Our nurses saved up to 15 to 20 minutes per assessment using these nursing OASIS assessment templates. If you consider doing at least 2 assessments a day, you are saving at least 30 minutes time from writing notes.

We offer skilled nursing OASIS assessment templates for – start of care, resumption of care, recertification, 60 day summary and discharge.

Patient Teachings

Another deficiency we found with documentation is in the section on patient teachings and instructions, especially medication teachings. As a home healthcare nurse, we need to educate our patients regarding their current health status and how to manage to improve it, provide them with tools which will help them meet the goals defined on their plan of care. We noticed patient teachings material for home health industry was not available in the format we usually teach or write on skilled notes. We wanted to offer some assistance to my fellow nurses on the same, by offering some patient teachings, which could be copied and pasted onto their nursing documentation.
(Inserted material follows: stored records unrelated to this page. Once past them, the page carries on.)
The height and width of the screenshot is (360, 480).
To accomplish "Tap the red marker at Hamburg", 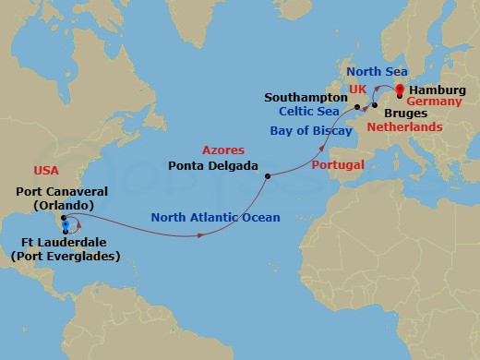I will (399, 90).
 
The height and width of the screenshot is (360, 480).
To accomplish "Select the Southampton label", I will (302, 96).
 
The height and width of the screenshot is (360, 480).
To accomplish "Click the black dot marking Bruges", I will (374, 105).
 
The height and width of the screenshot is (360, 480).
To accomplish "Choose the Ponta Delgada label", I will (213, 167).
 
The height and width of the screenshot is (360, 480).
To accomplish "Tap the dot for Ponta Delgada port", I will (267, 175).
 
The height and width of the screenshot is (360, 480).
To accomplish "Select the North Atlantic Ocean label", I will (215, 218).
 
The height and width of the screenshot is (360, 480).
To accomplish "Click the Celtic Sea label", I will (311, 112).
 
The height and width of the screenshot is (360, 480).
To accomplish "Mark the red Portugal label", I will (339, 164).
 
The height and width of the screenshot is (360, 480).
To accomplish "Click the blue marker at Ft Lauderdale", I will (65, 225).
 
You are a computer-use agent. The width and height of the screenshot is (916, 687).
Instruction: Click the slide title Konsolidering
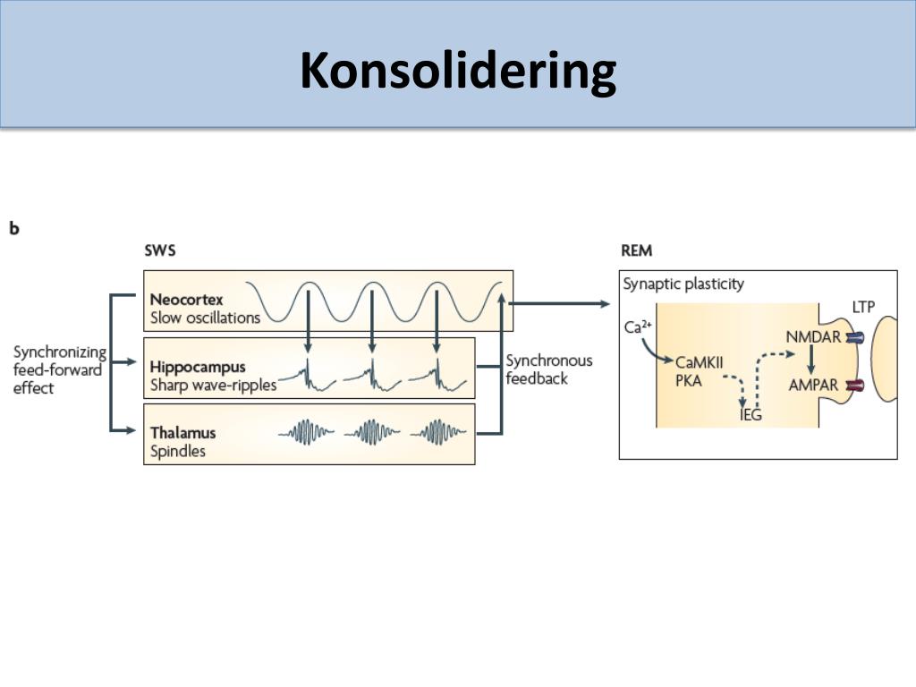(458, 71)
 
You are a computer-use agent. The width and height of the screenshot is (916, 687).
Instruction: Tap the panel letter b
(14, 228)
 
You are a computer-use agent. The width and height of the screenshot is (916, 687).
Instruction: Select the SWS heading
(160, 250)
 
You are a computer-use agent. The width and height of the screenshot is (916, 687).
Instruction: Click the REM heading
(636, 250)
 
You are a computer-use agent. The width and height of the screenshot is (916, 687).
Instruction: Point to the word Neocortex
(186, 300)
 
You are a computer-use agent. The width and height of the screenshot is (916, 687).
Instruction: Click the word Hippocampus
(198, 367)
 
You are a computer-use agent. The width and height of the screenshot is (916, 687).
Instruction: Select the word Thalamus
(183, 433)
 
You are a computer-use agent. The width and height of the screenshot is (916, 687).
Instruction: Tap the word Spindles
(178, 452)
The nurses can use these patient teachings to educate their home bound patients as well. We offer nurse teachings based on different systems and commonly used medications and medication groups which can be easily incorporated into the notes. Currently we offer more than 7500 patient teachings! It included teachings on more 170 diseases and conditions and 500 medications.

With patient teachings covering most of the common ailments for home health patients, you can teach the patients about their health easily thus improving patient satisfaction.

We hope Home Health Patient Education offers our colleagues working in the industry a quicker way to complete home health nursing documentation.